- Location: New Haven County, Connecticut
- Coordinates: 41°16′51.3″N 72°35′50″W﻿ / ﻿41.280917°N 72.59722°W
- Type: lake

= Tuxis Pond =

Tuxis Pond, occasionally spelled Tunxis, is a small pond located in the town of Madison in New Haven County, Connecticut. The pond is 3.58 acre in area. Three small streams run into it, and one runs out to sea. Tuxis Pond is about 3 ft above sea level. The shores are mostly rocky with little sand or soil. Many nearby businesses have taken the name of the pond, including a lumber company, bookseller, grill, highway, golf club, art show, and assisted living facility.

The pond was previously known to Native Americans as Tuxisshoag or Tuckshishoag.

The pond is bordered on its western edge by the Tuxis Pond Walkway, an elevated boardwalk that permits viewing of the pond's wetland habitats.
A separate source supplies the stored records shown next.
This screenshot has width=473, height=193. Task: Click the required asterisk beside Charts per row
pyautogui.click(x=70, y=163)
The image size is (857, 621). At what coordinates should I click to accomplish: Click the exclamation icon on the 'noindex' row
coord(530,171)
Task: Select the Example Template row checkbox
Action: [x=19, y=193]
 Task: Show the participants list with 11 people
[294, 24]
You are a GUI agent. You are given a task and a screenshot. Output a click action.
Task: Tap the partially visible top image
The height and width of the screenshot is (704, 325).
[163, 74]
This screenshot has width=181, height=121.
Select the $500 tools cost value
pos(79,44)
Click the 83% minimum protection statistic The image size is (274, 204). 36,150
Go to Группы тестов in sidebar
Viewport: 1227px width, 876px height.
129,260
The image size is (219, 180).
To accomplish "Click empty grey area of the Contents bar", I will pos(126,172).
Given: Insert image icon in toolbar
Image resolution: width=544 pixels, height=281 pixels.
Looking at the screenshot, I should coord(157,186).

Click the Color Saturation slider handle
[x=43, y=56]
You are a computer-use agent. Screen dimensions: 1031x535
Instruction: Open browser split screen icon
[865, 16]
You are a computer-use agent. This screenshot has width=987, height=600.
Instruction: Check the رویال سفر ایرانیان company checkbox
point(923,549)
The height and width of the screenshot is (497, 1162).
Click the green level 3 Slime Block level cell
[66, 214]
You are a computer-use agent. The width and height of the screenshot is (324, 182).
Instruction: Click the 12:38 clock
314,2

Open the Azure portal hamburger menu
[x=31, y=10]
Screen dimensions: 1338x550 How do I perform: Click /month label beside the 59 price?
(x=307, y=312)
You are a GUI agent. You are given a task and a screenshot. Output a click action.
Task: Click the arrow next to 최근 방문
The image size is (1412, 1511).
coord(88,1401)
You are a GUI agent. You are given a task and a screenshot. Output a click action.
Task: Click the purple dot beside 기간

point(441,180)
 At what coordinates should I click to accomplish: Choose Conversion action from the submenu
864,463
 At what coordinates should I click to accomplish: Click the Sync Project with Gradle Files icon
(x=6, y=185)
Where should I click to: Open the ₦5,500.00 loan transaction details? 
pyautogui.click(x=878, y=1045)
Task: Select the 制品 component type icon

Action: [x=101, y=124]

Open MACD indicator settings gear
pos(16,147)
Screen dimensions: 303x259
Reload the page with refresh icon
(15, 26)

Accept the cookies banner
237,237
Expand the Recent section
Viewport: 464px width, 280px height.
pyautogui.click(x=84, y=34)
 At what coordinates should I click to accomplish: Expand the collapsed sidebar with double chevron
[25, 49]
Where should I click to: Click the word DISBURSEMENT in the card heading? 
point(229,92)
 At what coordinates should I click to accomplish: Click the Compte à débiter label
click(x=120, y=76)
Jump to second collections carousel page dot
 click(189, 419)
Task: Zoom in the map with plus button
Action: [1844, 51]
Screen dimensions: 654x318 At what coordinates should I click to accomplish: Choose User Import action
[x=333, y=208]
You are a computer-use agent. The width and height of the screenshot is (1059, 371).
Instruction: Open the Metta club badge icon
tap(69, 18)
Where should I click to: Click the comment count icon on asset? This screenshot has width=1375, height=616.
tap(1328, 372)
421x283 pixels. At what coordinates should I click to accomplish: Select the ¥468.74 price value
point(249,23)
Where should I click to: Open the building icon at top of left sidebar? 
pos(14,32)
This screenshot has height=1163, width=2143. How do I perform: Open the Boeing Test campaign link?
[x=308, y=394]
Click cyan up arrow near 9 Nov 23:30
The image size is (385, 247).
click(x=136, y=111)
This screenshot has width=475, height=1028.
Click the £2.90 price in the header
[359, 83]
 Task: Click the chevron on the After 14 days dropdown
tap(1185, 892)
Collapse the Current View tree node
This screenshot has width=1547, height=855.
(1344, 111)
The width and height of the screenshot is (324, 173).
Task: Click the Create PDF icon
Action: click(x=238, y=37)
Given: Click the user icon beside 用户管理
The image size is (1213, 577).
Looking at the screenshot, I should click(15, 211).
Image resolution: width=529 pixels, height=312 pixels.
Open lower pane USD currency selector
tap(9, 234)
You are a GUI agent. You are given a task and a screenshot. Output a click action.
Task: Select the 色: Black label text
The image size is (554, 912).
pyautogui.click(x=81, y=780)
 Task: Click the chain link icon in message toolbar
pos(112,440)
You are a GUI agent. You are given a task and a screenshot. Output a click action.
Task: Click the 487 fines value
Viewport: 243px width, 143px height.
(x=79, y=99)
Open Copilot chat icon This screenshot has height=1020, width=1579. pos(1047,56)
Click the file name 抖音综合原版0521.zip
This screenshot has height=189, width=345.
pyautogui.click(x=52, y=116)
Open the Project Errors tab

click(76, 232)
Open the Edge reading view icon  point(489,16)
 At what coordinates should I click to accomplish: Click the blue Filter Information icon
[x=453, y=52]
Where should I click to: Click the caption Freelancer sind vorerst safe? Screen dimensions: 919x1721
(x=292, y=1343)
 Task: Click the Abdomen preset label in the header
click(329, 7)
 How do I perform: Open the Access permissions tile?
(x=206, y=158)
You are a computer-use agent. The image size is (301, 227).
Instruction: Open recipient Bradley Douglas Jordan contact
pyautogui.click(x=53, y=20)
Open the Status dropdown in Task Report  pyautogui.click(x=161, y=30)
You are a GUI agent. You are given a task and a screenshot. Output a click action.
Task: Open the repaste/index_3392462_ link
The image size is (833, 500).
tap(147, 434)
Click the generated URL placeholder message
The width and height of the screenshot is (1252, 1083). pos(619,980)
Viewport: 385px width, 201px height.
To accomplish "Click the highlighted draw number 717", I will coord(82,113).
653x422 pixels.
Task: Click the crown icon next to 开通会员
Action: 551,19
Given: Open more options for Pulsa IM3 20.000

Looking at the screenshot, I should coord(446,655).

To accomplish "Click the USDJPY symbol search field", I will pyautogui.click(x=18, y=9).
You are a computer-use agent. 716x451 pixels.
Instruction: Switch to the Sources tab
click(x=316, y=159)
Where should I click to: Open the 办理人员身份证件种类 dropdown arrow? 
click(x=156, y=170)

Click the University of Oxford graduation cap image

The walkway was contentiously approved in 1994 at an initial cost of $350,000, and an additional $400,000 in state funds were secured for the walkway's refurbishment in 2016.

==Flora and fauna==
The pond is home to a vast array of fish, amphibians, and reptiles, as well as semi-aquatic mammals and birds. Other native birds and mammals use the pond as well. The most common bird seen there is the piping plover.

The pond is surrounded by trees on most parts, as well as grass and shrubs. The pond itself is host to several varieties of water plants. The areas surrounded by trees are a small, typical New England forest, mainly deciduous trees with some evergreens. The underbrush, too, consists of all the expected grasses, mosses, ferns, and shrubs. The canopy provides adequate shade for some cooler climate lichens. There are many fungi, as well. There are often algal blooms in the warmer months.

==Folklore==
The Algonquin in the area claimed that Odziozo, the great giant, created Tuxis Pond after following a flock of geese from his newly carved-out Lake Champlain. They led him down the glaciers to what today is Madison. He scooped out some earth, forming the pit that would become Tuxis Pond, and flung it out to sea to create Tuxis Island. As he flung it, a single rock fell from his hand and is now known as Samson Rock. This rock has a somewhat foot-shaped groove in the top, supposedly from when Odziozo turned around to go home and stepped on it. The pond filled up with the water that splashed out of the sound when Tuxis Island hit the water.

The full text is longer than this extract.